## Set exercise
In the coset-lemma forum excerpt below, retype the part that begins with the words "The problem with" and ends with "the proof works.", keeping every character the same.

On Tuesday 28 March 2006 14:28, Robert Lamar wrote:
> My only question for the moment arises from my attempt to prove a lemma,
> that the sum of two elements of a quotient is in the quotient.  I am unable
> to get past a certain step, which I isolate in the following lemma:
>
>   lemma "EX s. S = coset I s ==> EX s. S = {i + s | i. i \<in> I}"
>   proof -
>     assume "EX s. S = coset I s"
>     from this coset_def [of I s] show "EX s. S = {i + s | i. i \<in> I}"
>     by simp
>   qed
>
> I have defined
>
>   constdefs
>     coset ::  "[('a::ring) set, 'a] => 'a set"
>               "coset I a == {i + a | i. i \<in> I}"
>

The problem with this proof is caused by your usage of the "of" theorem
attribute. Specifically, coset_def [of I s] instantiates coset_def with the
free variables "I" and "s" (on my system Proof General renders these in
blue), where the term you want to replace uses "s" as a bound variable
(rendered in green). Replace this with coset_def [of I] and the proof works.

## Available data
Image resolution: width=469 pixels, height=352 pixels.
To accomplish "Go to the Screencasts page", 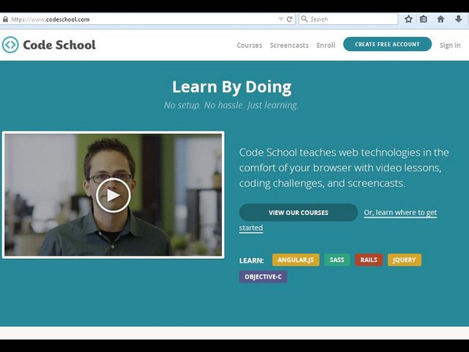I will point(289,45).
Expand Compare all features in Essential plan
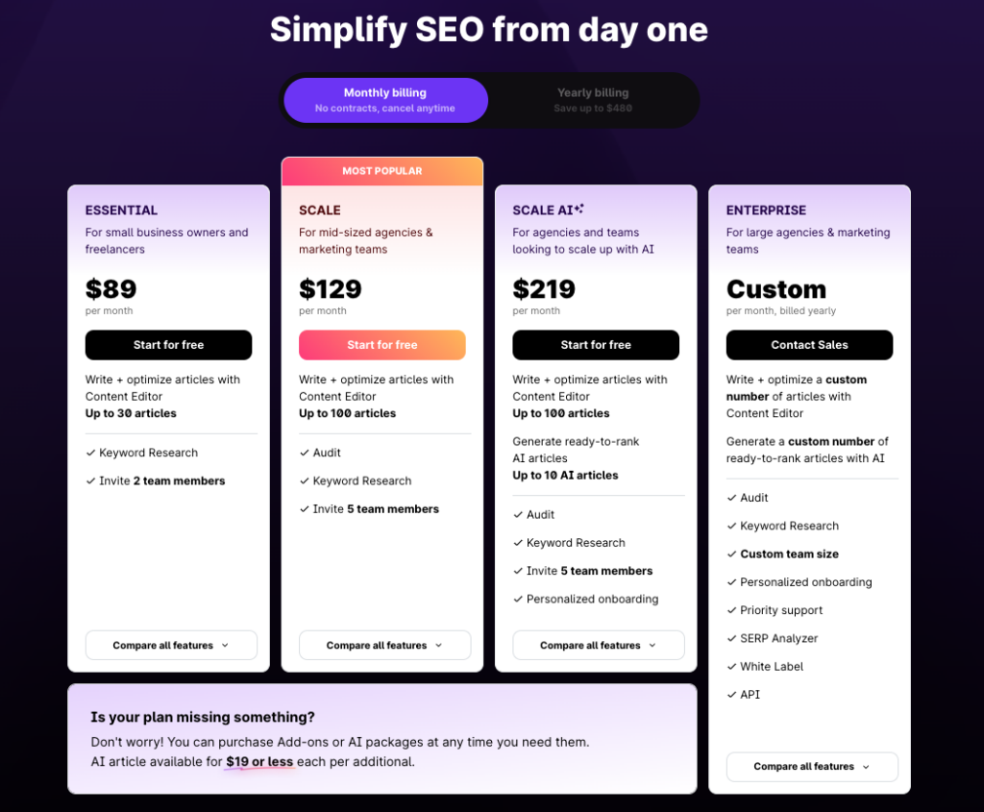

## Worked solution
The problem with this proof is caused by your usage of the "of" theorem
attribute. Specifically, coset_def [of I s] instantiates coset_def with the
free variables "I" and "s" (on my system Proof General renders these in
blue), where the term you want to replace uses "s" as a bound variable
(rendered in green). Replace this with coset_def [of I] and the proof works.